Bitcoin (BTC) headed toward $42,000 on April 9 after bulls failed to spark a late-week turnaround.

BTC/USD 1-hour candle chart (Bitstamp). Source: TradingView

Bitcoin lines up 10% weekly red candle

Data from Cointelegraph Markets Pro and TradingView showed BTC/USD slowly dissolving support levels in place for several weeks as the weekend began.

After multiple tests of $43,000, that area finally gave way to see the pair hit lows of $42,131 on Bitstamp, its lowest since March 23.

Bulls hoping for a rescue move felt the pain, with cross-crypto liquidations totaling $200 million on April 9 in the 24 hours to the time of writing, data from on-chain monitoring resource Coinglass confirmed.

Crypto liquidations chart. Source: Coinglass

For traders, the short-term outlook was thus firmly bearish in character. Popular commentator Crypto Ed eyed a retest of $40,000, but warned that Bitcoin might not stop there.

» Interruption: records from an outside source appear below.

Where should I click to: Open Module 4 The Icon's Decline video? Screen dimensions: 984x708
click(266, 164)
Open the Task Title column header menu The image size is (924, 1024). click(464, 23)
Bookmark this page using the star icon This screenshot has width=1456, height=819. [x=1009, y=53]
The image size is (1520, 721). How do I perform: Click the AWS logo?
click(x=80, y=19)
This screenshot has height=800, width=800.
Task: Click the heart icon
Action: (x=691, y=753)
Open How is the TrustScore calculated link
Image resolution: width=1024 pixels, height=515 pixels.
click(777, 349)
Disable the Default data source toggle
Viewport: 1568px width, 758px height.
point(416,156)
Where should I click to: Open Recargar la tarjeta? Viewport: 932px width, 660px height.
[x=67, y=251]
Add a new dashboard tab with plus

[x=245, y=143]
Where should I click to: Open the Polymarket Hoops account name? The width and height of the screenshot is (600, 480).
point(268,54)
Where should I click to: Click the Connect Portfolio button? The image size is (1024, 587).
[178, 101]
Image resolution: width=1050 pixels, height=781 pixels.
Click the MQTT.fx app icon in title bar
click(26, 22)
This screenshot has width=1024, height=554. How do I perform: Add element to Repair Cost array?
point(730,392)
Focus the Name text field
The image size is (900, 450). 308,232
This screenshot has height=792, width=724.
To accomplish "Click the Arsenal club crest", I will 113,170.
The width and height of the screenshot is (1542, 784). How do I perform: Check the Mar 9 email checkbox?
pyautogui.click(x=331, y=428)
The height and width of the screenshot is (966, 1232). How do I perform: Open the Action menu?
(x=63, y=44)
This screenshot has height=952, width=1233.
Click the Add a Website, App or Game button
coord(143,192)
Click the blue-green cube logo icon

“As long as it doesn't reclaim 44k or even better 45-46, I’m affraid we have to be ready for more downside and at least retesting 40k and maybe even lower,” he warned Twitter followers.

“Like I said a week ago, not trusting anymore those moves up.”

An accompanying chart showed a projected multi-step downtrend with support levels at $40,000 and $37,500.

BTC/USD annotated chart. Source: Crypto Ed/ Twitter

 Yann Allemann and Jan Happel, co-founders of on-chain analytics firm Glassnode, meanwhile, drew attention to the potential for volatility thanks to lower weekend market volumes.

In contrast to the previous week, Bitcoin’s weekly candle is set to close on April 10, including almost $5,000 of losses, or nearly 10%.

Nothing stops Bitfinex whales

Nonetheless, not everyone was attempting an exit.

Related: Waiting for $40K? Bitcoin's critical level is already here, says new research

According to the latest data, Bitcoin whales were busy buying up new supply from sellers, with exchange Bitfinex seeing some notable bid volumes getting filled.

Cointelegraph previously reported on the significance of Bitfinex whales and their buying and selling habits this year.

Another large-volume wallet of unknown origin likewise continued to buy millions of dollars worth of BTC at regular intervals regardless of price action — a strategy known as dollar cost averaging.